もろみのサレ妻日記 第5話~不倫修羅場からの再出発~
moromiso
ゼロから学ぶ! シングルマザー副業大作戦
「おかえりー」
玄関の扉を開ける音に、4歳の息子・むぎが駆け寄っていく。2歳の娘・みそもヨチヨチと後を追いかけていく。私はいつものようにキッチンで夕飯の準備をしていた。

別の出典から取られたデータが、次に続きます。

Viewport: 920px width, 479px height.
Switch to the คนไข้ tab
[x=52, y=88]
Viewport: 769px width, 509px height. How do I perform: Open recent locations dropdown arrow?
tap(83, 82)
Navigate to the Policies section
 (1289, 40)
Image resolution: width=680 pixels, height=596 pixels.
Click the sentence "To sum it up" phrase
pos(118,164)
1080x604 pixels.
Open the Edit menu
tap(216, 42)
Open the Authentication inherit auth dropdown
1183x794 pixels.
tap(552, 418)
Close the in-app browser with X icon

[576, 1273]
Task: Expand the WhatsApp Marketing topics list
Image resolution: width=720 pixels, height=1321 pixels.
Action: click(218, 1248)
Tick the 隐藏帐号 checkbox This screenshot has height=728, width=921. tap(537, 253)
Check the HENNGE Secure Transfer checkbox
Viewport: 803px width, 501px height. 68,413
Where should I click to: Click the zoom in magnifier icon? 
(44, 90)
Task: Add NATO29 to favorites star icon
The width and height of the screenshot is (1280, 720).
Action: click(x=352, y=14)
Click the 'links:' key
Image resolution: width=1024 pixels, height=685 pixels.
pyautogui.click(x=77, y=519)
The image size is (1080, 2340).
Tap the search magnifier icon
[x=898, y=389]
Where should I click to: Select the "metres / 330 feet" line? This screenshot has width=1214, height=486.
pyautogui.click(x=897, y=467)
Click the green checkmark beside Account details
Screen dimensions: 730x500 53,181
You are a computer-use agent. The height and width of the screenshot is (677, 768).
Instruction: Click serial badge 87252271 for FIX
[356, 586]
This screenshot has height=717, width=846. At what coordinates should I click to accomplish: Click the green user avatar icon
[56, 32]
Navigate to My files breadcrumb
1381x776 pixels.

いつもなら、夫・こうじも「おう、ただいま」と笑顔で子どもたちの頭を撫でる。
それがいつもの我が家の夕方の光景。 のはずだった。
でも、今日は違った。
「……ああ、ただいま」
なんだろう、この違和感。まるでそこに目に見えない薄い”壁”ができたような距離感。
夕飯中もスマホをいじり、私や子どもたちとの会話もどこか上の空。
「こうじ、仕事で何かあったの?」
「ああ、まあ、色々とな」
それ以上は何も聞かなかった。仕事でのトラブルはよくあることだ。
なのに、夫がスマホに目をやるたび胸の奥が小さくザワザワする。
それでも、私は「家庭円満」だと信じて疑わなかった。
──けれど、その小さな違和感は少しずつ、でも確実に膨らんでいった。